**Task details:** Would you please copy every line below that includes the string "dados"?

**Source data:**

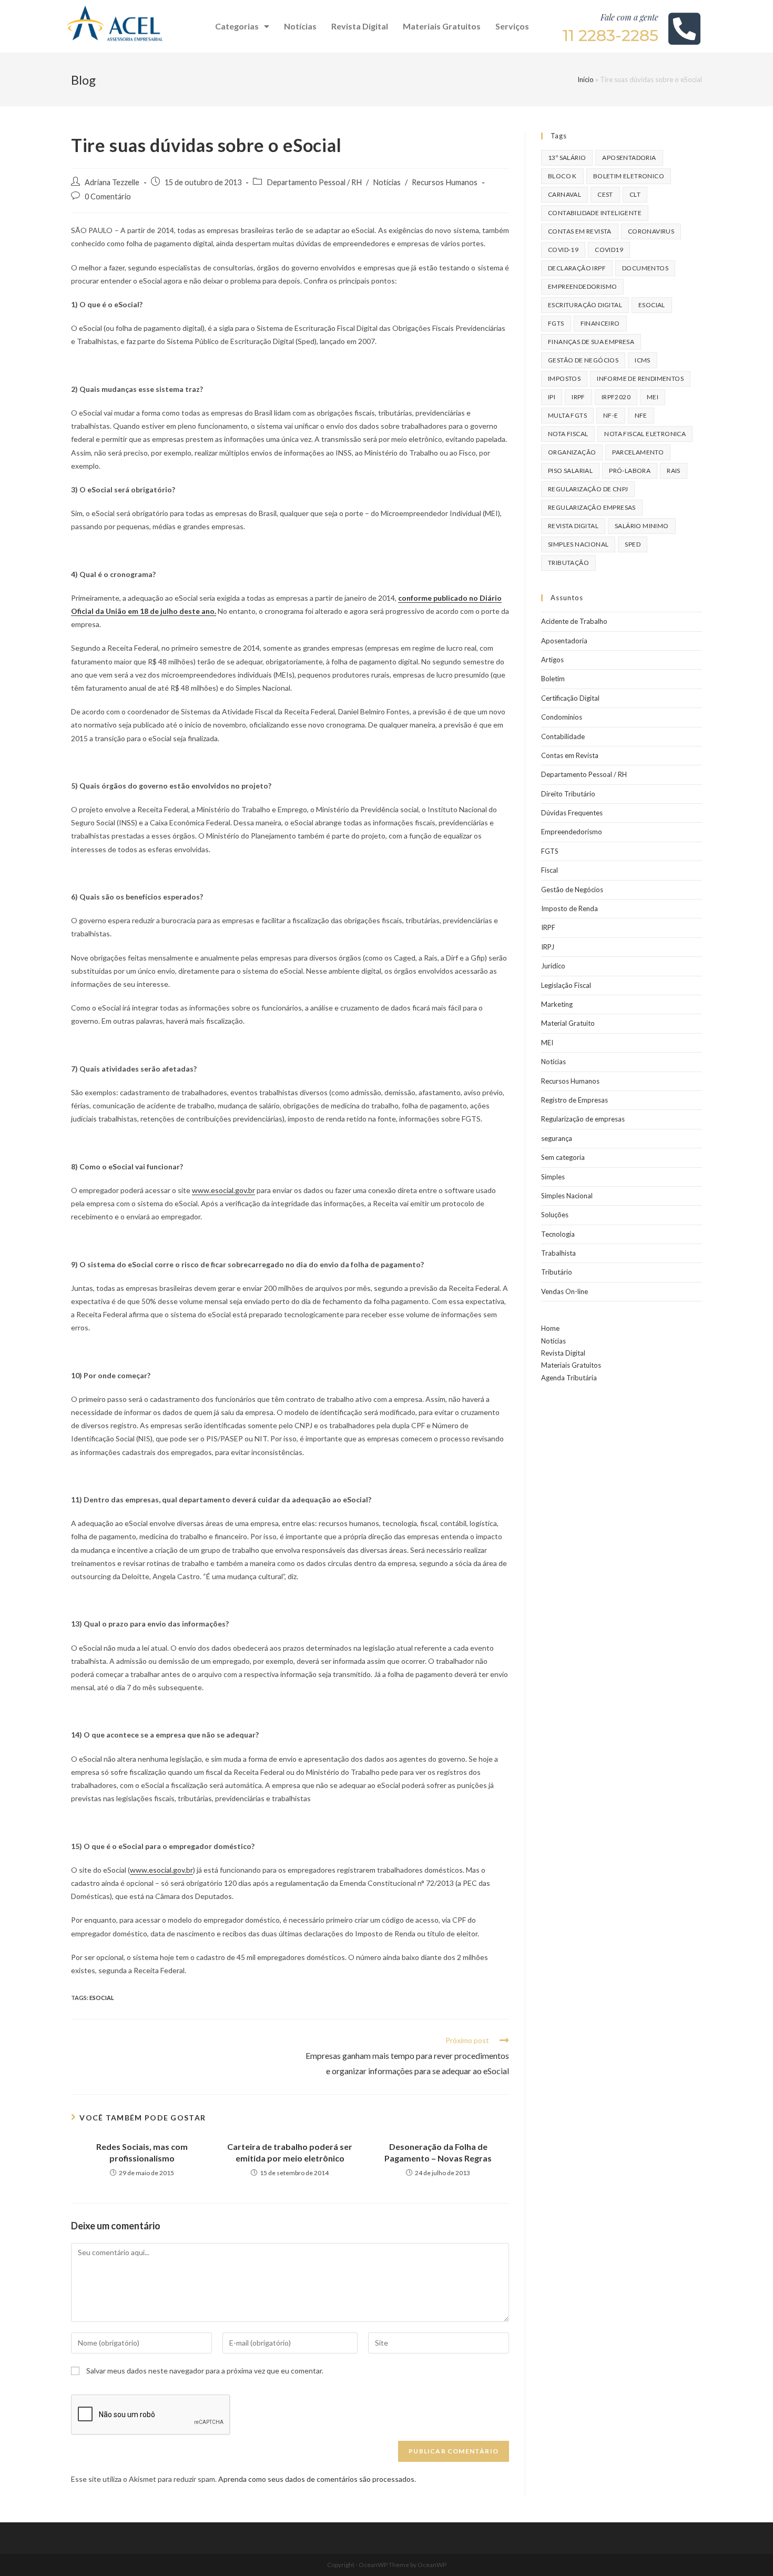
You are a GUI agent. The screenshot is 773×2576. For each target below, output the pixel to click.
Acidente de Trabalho (574, 621)
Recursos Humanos (444, 182)
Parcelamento (638, 452)
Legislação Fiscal (566, 985)
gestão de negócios (583, 360)
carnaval (564, 194)
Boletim (553, 678)
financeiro (600, 323)
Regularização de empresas (583, 1119)
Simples (553, 1177)
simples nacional (578, 544)
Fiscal (549, 870)
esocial (101, 1997)
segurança (556, 1138)
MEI (652, 397)
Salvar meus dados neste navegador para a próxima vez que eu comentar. (204, 2370)
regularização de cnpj (588, 489)
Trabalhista (558, 1253)
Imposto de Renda (569, 908)
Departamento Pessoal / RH (314, 182)
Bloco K (562, 176)
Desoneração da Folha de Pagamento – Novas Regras (438, 2152)
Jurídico (553, 966)
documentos (645, 268)
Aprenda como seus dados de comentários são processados (316, 2478)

**Finished exercise:**
Salvar meus dados neste navegador para a próxima vez que eu comentar. (204, 2370)
Aprenda como seus dados de comentários são processados (316, 2478)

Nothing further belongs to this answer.